Cardinal keeps limits on private Masses in St Peter’s, allows some exceptions Cardinal Mauro Gambetti. Photo: CNS

Reaffirming the principles that led the Vatican to severely limit private celebrations of Mass in St Peter’s Basilica in the early morning, Cardinal Mauro Gambetti, the new archpriest of the basilica, said exceptions would be made for “groups with particular and legitimate needs”.

In addition, requests by priests to celebrate alone, without a congregation, “may also be discerned from time to time, without prejudice to the principle that everything should take place in an atmosphere of recollection and decorum and with vigilance, so that what is exceptional does not become ordinary, distorting the intentions and the sense of the magisterium”, the cardinal wrote in a note released by the Vatican press office June 22.

Letter

A letter dated March 12 and initialled by Archbishop Edgar Peña Parra, substitute secretary for general affairs in the Vatican Secretariat of State, had said that beginning March 22, “individual celebrations (of the Mass) are suppressed”, and priests wanting to celebrate in the basilica in the early morning would be invited to join a concelebrated liturgy.
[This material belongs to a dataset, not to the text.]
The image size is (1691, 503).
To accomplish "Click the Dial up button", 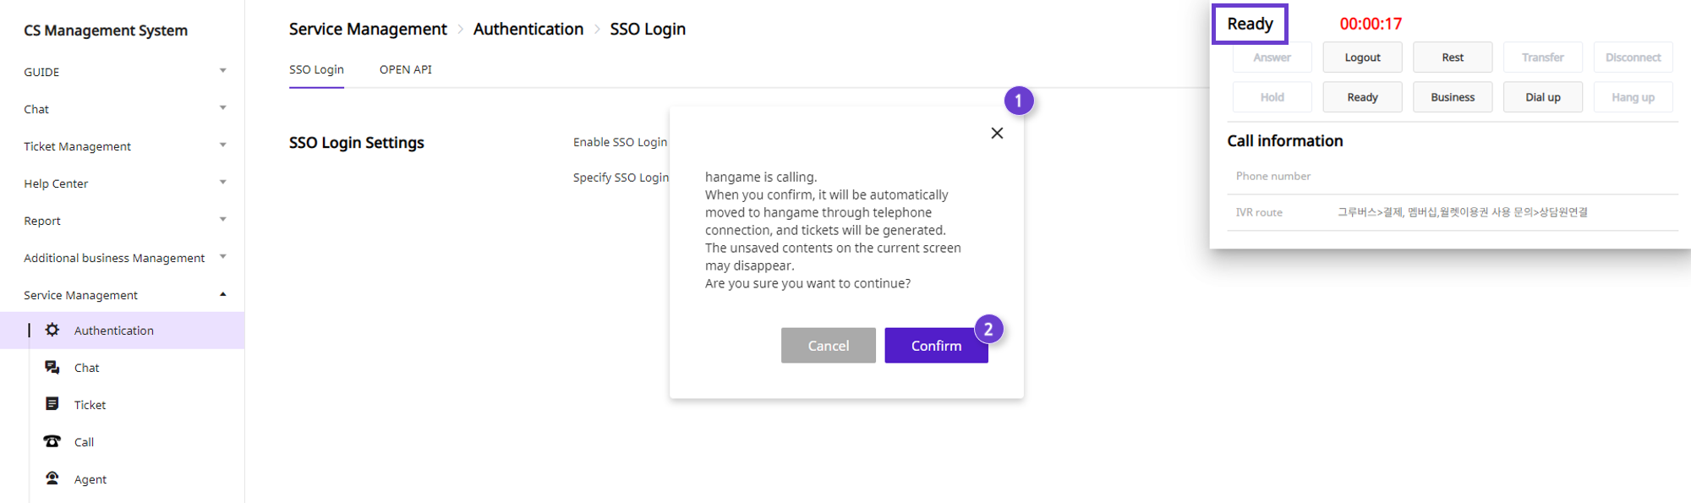I will pos(1542,97).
Archbishop Peña’s letter also severely limited celebrations of the Mass according to the “extraordinary form”, sometimes referred to as the Tridentine rite, by saying priests who wanted to use the rite could do so only in the Clementine Chapel in the grotto under the basilica at 7, 7:30, 8 and 9am. Because concelebration is not foreseen by the rite, that meant that only four priests could celebrate the old Mass each day in the basilica.
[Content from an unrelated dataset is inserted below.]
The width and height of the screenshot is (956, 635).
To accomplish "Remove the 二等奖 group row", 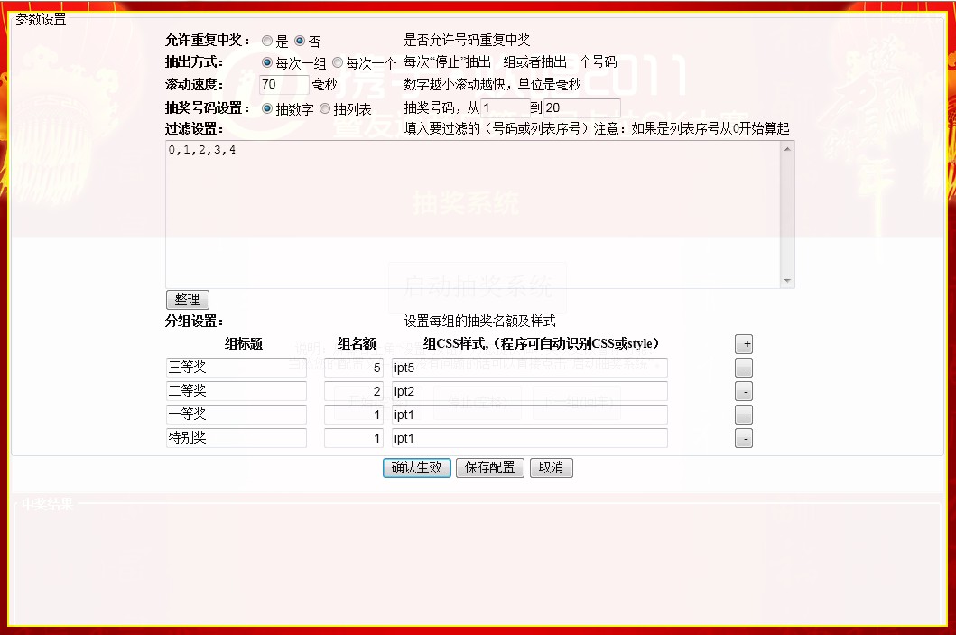I will 744,392.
Cardinal Gambetti’s note, however, said that “everything possible must be done to fulfil the wishes of the Faithful and priests as foreseen by the motu proprio Summorum Pontificum”, Pope Benedict XVI’s 2007 document allowing wider celebration of the old rite.

The restrictions instituted by the Secretariat of State were in line with the Code of Canon Law, which says priests “are completely free to celebrate the Eucharist individually, however, but not while a concelebration is taking place in the same church or oratory”. Multiple individual Masses were being celebrated simultaneously at different altars throughout the basilica.